▶ Task objective
Pictures aside, print all of the data below exactly as written.
******
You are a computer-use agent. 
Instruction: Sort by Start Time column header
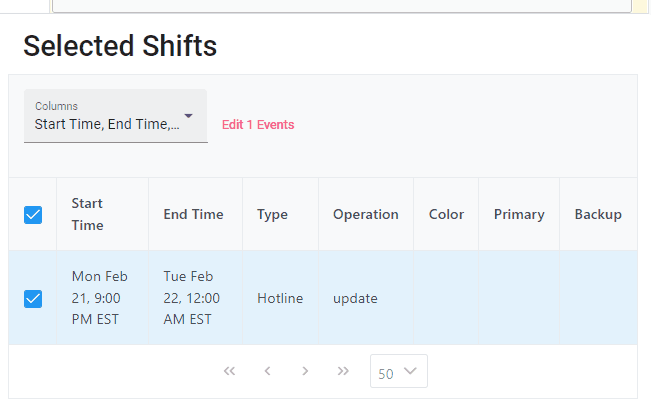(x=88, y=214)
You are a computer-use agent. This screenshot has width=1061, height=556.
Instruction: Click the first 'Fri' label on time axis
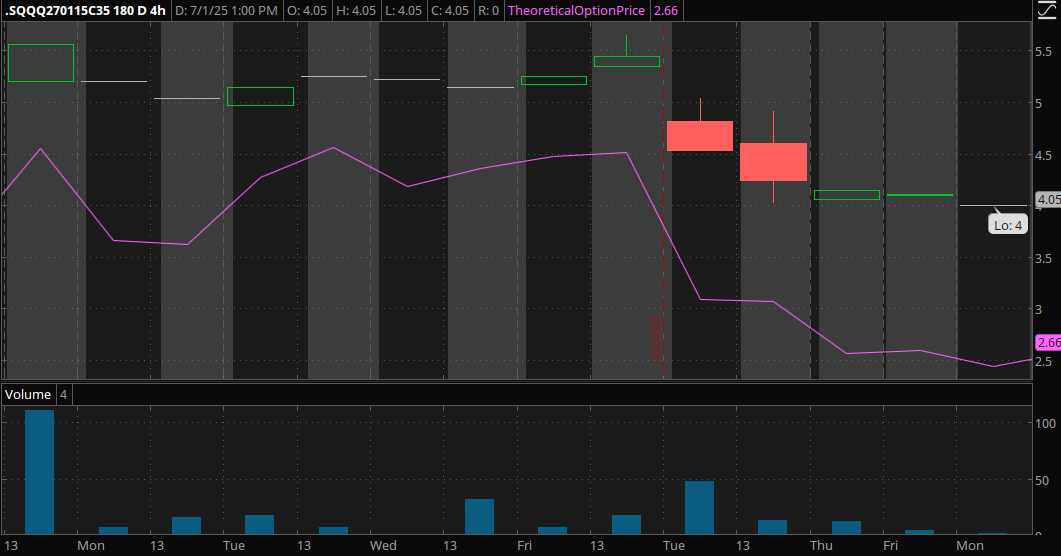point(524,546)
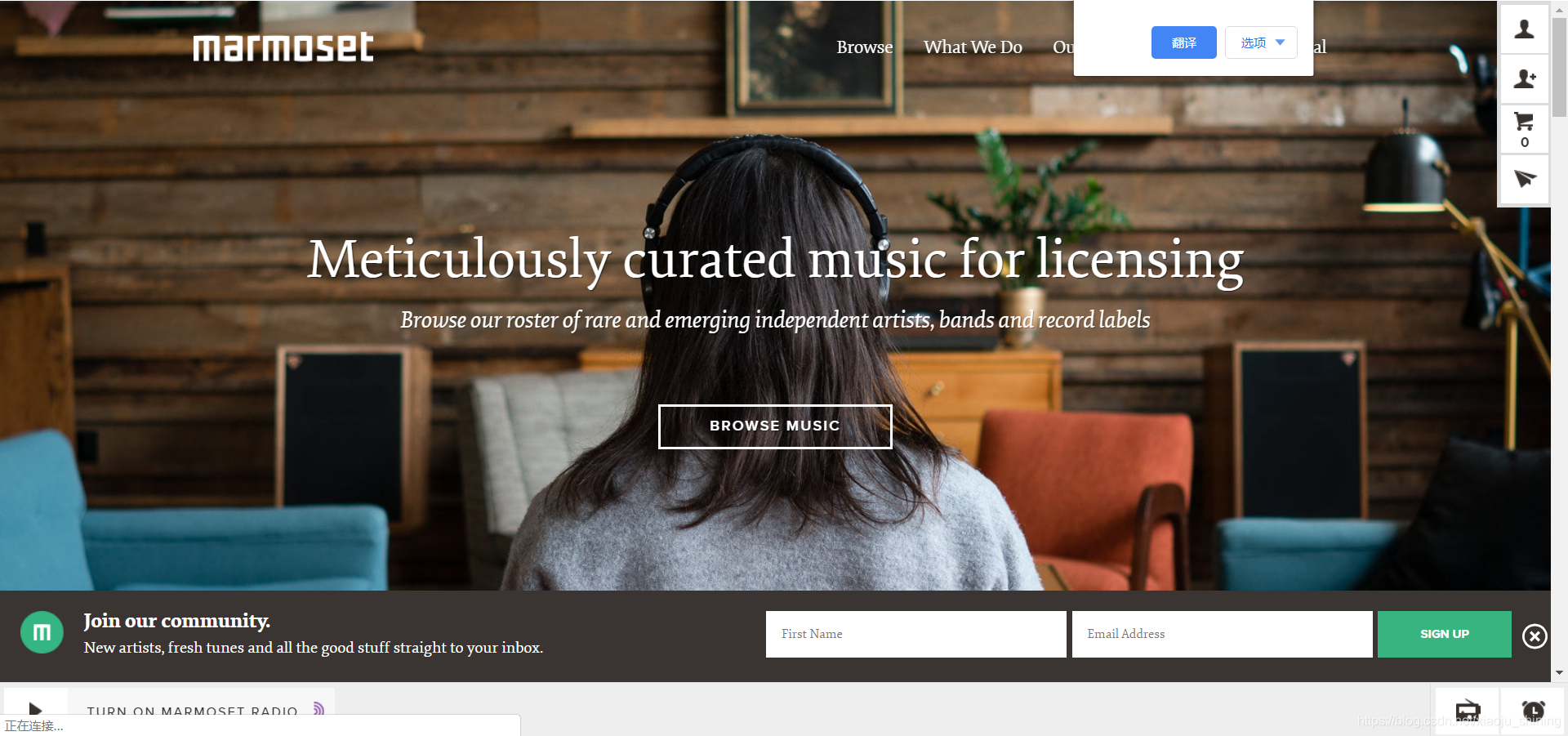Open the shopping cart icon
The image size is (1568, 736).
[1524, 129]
******
▶ Result for this task
You are a computer-use agent. 
Instruction: Sort by Start Time column header
(x=88, y=214)
You are a computer-use agent. This screenshot has width=1061, height=556.
Instruction: Click the first 'Fri' label on time axis
point(524,546)
Open the shopping cart icon
The image size is (1568, 736).
[1524, 129]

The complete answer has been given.